*Task goal*.
Line by line, please look for the word "computer" in the following records, then copy each line you find it in.
START Record extracts
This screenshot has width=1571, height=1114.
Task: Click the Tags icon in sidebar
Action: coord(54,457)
END Record extracts
START Record extracts
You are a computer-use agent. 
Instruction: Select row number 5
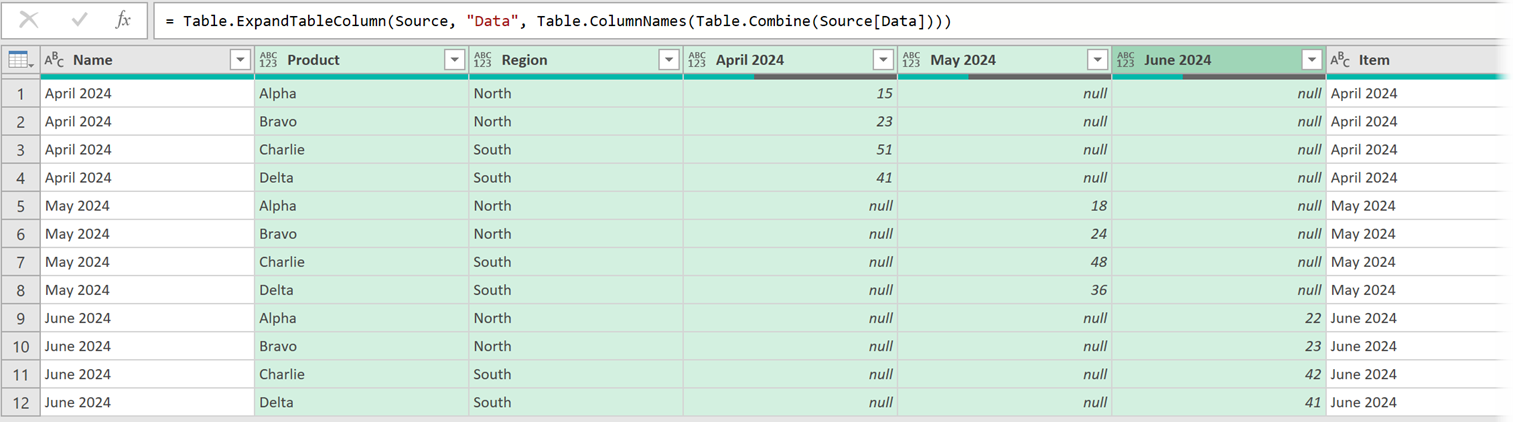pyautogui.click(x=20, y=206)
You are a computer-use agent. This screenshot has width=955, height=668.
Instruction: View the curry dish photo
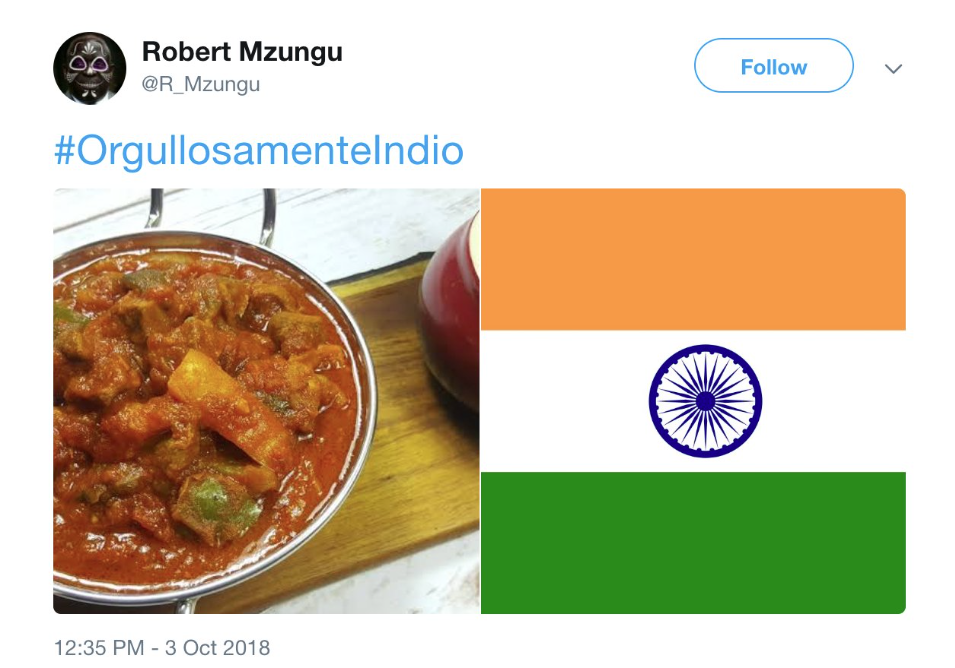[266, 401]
END Record extracts
*Task solution*.
You are a computer-use agent. 
You are a computer-use agent. This screenshot has width=955, height=668.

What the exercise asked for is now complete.